A schematic representation of the components of a hypothetical integrated microphysiological system (MPS) containing a neurovascular unit, a gut, a liver, and a kidney, to recapitulate the organs responsible for absorbing and metabolizing drugs that should or should not be transported across the blood-brain barrier. The requisite support functions to keep the organs alive would be provided by a cardiopulmonary support unit that would deliver O₂ and nutrients, remove of CO₂ and wastes, and sense and control pressure, flows, and dissolved gases. Sensing and control of organ function would include mechanical, electrical, and chemical control of the organs, sensors for metabolic and signaling activity, and a missing-organ microformulator to provide the hormonal, nutrient, and metabolite profile of organs that are not included in the system. Ideally, bile would be collected and returned to the gut. This drawing is oversimplified, since the neurovascular unit, the gut, and possibly the kidney will have two or more compartments (blood/cerebral spinal fluid/neuronal; vascular/luminal; and vascular/tubular, respectively) and hence may each have a separate perfusion system for the cerebral spinal fluid, gut luminal flow, and urinary filtrate, respectively.

Figure 4

Media volumes in cell culture and organ constructs. A) A representation of the typical spherical volumes occupied by a single cell (~1 pL) and the media that is required to keep that cell viable for one day is a thousand times larger (~1 nL).
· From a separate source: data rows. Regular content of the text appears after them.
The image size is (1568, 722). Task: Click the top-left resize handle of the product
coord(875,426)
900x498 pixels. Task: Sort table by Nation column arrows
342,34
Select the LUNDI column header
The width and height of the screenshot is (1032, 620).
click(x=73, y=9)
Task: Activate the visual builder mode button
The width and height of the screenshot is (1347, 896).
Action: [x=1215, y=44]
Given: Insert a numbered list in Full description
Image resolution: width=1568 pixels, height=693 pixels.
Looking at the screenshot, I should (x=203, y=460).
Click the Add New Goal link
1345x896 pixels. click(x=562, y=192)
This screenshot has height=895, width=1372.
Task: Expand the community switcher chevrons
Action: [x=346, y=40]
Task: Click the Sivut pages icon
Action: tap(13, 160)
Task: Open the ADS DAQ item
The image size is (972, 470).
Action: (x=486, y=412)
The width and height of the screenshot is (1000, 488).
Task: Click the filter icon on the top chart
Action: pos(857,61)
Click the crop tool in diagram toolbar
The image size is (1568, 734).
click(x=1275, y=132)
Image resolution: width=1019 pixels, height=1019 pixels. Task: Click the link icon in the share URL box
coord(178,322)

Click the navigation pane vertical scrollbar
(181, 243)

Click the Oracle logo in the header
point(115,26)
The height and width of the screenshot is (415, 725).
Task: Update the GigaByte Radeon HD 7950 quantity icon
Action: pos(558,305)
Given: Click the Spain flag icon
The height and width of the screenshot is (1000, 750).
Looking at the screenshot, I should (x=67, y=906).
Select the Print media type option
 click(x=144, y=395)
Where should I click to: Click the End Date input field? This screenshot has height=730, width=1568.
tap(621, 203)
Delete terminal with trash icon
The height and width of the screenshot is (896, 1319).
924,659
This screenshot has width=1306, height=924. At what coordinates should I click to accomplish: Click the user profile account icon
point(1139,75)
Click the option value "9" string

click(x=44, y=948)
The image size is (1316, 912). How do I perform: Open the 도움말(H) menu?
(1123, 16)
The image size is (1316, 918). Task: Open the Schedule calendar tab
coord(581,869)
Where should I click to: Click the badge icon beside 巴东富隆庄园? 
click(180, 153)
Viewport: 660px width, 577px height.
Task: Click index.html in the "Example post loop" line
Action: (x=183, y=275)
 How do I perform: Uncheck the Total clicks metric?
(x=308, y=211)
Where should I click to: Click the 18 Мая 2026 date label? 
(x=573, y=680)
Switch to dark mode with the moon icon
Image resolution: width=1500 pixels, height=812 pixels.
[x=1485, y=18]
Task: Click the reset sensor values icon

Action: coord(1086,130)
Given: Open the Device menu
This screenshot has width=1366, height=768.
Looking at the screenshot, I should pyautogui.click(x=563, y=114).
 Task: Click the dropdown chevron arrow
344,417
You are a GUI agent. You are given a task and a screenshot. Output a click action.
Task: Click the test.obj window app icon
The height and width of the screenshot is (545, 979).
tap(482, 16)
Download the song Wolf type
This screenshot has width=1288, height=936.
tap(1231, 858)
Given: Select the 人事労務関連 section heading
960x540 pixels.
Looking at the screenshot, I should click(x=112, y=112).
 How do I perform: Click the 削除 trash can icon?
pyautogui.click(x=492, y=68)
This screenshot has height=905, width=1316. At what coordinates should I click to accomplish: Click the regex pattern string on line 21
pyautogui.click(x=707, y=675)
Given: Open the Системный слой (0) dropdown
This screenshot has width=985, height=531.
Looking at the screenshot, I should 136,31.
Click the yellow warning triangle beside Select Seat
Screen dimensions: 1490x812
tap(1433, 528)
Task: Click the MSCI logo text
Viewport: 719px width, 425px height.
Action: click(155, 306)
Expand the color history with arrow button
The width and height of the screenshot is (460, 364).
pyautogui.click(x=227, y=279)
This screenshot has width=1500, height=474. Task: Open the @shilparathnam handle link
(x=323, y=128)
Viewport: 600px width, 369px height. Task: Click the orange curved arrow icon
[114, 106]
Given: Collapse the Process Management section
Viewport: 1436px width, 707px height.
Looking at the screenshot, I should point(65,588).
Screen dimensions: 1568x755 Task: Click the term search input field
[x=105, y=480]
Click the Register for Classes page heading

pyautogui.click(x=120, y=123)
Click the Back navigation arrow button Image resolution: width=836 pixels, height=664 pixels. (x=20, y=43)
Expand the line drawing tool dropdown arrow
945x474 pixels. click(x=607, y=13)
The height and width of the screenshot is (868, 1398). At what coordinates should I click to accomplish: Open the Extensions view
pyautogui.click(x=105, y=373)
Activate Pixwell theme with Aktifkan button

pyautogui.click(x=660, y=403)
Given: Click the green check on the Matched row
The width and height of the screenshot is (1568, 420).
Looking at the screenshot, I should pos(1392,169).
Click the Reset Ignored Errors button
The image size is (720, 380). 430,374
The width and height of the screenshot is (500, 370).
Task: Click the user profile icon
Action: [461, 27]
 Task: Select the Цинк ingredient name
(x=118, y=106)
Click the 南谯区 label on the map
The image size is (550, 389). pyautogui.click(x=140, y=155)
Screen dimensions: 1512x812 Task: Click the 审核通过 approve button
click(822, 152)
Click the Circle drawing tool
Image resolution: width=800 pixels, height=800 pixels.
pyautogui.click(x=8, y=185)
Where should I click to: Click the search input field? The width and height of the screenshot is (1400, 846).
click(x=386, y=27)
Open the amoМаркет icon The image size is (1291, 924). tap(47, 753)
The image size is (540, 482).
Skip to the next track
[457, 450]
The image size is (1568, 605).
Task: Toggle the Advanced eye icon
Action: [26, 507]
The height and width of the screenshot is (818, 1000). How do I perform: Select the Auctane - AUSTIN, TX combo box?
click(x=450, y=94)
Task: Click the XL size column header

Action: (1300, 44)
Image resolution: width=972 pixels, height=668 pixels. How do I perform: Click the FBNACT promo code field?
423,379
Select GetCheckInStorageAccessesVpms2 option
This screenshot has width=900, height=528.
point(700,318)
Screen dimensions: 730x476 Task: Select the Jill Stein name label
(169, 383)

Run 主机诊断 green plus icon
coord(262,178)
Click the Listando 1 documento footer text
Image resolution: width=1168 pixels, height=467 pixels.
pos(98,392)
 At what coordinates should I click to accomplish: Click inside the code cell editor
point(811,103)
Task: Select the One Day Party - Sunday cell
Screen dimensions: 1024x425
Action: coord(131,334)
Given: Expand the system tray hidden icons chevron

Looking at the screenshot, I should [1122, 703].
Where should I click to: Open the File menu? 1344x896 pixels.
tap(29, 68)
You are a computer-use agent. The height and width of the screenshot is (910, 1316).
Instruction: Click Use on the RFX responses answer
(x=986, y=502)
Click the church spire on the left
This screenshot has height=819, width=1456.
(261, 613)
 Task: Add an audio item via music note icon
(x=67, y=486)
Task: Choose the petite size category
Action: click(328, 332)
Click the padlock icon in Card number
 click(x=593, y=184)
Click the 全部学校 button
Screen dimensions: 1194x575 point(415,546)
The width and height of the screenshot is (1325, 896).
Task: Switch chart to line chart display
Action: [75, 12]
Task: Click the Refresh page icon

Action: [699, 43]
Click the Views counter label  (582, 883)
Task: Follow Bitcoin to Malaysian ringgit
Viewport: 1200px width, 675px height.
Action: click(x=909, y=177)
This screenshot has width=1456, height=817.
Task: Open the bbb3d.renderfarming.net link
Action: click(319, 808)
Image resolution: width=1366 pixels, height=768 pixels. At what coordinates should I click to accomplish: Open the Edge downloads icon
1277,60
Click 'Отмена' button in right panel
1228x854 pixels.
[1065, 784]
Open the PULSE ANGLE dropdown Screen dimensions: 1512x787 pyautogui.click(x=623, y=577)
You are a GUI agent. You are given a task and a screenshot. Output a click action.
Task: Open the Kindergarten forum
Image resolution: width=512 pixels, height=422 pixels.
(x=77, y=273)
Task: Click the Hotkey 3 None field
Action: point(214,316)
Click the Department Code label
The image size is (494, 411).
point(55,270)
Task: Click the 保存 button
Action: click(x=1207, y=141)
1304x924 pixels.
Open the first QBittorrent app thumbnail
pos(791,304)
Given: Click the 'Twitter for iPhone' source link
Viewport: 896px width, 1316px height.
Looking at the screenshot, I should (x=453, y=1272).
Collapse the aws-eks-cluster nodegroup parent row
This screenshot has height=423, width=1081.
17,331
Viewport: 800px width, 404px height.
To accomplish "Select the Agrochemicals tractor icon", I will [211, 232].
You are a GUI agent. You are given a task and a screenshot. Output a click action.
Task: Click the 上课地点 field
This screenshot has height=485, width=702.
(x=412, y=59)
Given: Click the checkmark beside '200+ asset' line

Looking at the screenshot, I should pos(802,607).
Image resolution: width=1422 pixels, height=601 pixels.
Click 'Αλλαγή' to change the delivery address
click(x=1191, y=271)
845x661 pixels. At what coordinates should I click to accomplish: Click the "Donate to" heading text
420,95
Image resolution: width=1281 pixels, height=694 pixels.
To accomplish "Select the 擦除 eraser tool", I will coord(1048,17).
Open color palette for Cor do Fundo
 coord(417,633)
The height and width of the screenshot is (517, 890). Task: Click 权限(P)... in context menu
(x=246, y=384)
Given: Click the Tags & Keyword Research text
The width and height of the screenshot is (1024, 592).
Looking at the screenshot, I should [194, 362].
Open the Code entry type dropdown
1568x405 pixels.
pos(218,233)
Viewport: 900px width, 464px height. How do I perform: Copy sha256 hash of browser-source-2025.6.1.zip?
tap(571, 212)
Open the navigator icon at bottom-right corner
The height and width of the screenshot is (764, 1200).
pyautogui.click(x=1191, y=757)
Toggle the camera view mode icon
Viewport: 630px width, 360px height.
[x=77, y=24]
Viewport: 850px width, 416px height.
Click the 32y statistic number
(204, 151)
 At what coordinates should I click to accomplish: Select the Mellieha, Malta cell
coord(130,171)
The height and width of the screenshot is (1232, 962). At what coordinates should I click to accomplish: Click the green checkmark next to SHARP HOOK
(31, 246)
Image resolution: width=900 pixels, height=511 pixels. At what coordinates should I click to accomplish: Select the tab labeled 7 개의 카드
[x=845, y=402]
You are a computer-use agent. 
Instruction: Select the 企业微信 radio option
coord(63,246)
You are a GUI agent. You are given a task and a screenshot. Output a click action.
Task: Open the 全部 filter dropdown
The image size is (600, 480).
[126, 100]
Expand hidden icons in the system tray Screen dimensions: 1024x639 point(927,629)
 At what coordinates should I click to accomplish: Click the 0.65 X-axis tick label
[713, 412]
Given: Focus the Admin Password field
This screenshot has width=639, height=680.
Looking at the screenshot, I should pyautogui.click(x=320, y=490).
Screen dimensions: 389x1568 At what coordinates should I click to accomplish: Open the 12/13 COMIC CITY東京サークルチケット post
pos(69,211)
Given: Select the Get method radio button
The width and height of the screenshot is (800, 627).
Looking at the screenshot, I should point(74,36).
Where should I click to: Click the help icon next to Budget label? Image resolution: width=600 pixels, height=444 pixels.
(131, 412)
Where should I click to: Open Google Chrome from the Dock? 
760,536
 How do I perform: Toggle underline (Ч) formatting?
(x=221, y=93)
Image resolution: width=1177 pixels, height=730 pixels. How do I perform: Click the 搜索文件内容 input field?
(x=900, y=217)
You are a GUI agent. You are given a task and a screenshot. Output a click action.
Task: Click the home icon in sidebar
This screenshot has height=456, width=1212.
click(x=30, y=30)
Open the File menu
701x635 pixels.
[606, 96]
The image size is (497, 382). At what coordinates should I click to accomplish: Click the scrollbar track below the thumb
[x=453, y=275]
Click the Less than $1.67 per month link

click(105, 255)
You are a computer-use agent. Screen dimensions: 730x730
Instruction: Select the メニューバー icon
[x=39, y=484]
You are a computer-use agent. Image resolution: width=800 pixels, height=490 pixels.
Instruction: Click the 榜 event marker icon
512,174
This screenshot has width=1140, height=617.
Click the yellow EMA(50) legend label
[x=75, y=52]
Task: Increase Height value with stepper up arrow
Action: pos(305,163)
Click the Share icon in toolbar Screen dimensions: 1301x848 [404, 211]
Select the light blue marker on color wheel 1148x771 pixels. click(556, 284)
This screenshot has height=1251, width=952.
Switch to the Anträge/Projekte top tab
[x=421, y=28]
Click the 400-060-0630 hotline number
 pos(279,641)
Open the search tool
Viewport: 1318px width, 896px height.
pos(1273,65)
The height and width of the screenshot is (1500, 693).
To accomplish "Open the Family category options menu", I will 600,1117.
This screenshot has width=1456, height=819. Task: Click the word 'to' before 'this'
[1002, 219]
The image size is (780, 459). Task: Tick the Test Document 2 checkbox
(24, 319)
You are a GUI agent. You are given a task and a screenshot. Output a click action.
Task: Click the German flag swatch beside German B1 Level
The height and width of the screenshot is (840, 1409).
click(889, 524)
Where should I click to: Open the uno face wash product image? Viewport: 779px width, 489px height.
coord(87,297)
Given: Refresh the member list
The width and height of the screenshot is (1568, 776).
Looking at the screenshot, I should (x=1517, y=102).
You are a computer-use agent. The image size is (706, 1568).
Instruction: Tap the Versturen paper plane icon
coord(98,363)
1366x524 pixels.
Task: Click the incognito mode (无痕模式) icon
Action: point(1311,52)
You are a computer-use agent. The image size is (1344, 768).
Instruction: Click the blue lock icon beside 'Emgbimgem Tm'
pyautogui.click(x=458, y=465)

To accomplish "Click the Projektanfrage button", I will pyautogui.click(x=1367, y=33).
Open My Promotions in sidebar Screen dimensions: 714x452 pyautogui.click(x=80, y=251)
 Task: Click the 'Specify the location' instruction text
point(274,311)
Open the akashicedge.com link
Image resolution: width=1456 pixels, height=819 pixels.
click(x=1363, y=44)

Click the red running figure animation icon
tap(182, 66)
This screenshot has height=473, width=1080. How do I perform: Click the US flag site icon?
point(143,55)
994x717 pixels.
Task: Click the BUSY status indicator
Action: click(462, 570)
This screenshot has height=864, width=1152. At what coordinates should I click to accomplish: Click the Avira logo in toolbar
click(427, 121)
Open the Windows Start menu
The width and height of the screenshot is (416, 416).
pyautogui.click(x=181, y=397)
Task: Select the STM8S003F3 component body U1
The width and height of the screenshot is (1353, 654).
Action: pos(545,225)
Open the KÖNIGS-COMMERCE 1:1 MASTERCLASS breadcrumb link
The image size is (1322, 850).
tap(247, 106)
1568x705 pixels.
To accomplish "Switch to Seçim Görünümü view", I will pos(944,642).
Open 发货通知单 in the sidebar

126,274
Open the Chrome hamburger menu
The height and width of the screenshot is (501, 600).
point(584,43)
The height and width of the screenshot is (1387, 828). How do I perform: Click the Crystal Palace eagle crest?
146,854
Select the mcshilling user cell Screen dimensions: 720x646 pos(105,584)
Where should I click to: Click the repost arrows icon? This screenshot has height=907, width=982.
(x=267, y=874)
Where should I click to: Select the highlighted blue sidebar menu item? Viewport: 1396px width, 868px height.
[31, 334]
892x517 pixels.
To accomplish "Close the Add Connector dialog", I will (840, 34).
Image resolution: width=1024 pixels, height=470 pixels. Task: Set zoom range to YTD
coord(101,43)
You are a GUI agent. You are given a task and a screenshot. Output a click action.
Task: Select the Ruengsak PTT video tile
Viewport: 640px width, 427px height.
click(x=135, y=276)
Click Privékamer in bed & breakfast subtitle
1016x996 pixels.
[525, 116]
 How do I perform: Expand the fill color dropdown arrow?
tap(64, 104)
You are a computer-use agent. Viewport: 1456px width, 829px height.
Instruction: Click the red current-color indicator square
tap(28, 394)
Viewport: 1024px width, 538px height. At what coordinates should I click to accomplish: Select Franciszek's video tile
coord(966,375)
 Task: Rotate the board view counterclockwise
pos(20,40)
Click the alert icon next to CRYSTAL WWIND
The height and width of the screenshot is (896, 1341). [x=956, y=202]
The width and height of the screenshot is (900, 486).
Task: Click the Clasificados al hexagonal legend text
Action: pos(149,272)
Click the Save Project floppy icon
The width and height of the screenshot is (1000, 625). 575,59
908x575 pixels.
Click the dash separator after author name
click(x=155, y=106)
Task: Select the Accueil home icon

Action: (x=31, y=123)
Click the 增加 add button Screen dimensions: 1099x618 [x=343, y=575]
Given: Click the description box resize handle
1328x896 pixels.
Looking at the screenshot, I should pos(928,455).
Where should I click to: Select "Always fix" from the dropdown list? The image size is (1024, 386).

B) Cells cultured in a well plate with daily media changes, wherein the volume of media is 1000 times the cell volume and hence the media height is approximately 10 mm, which results in a dilution of dynamic metabolites and paracrine and autocrine signals by a factor of one thousand. C) An organ construct grown in a microfluidic device with reservoirs that use gravity and height differences to superfuse the construct. The total system volume may lead to significant dilution of transient signaling molecules and metabolites. D) Coupled microphysiological systems in which each organ and the system’s fluid volume are scaled to the same functional size, and a low-volume, on-chip pump is used to recirculate the media and provide appropriate shear forces. The volume of the tubing and pump is comparable to the scaled, total human blood volume that includes both the vascular system and the missing organs. The mechanisms for delivery of O₂ and nutrients and removal of CO₂ and wastes are not shown. In (C) and (D), the cells will ideally be supported by an extracellular matrix that contains appropriate cell types to reflect the organ microenvironment and cellular heterogeneity.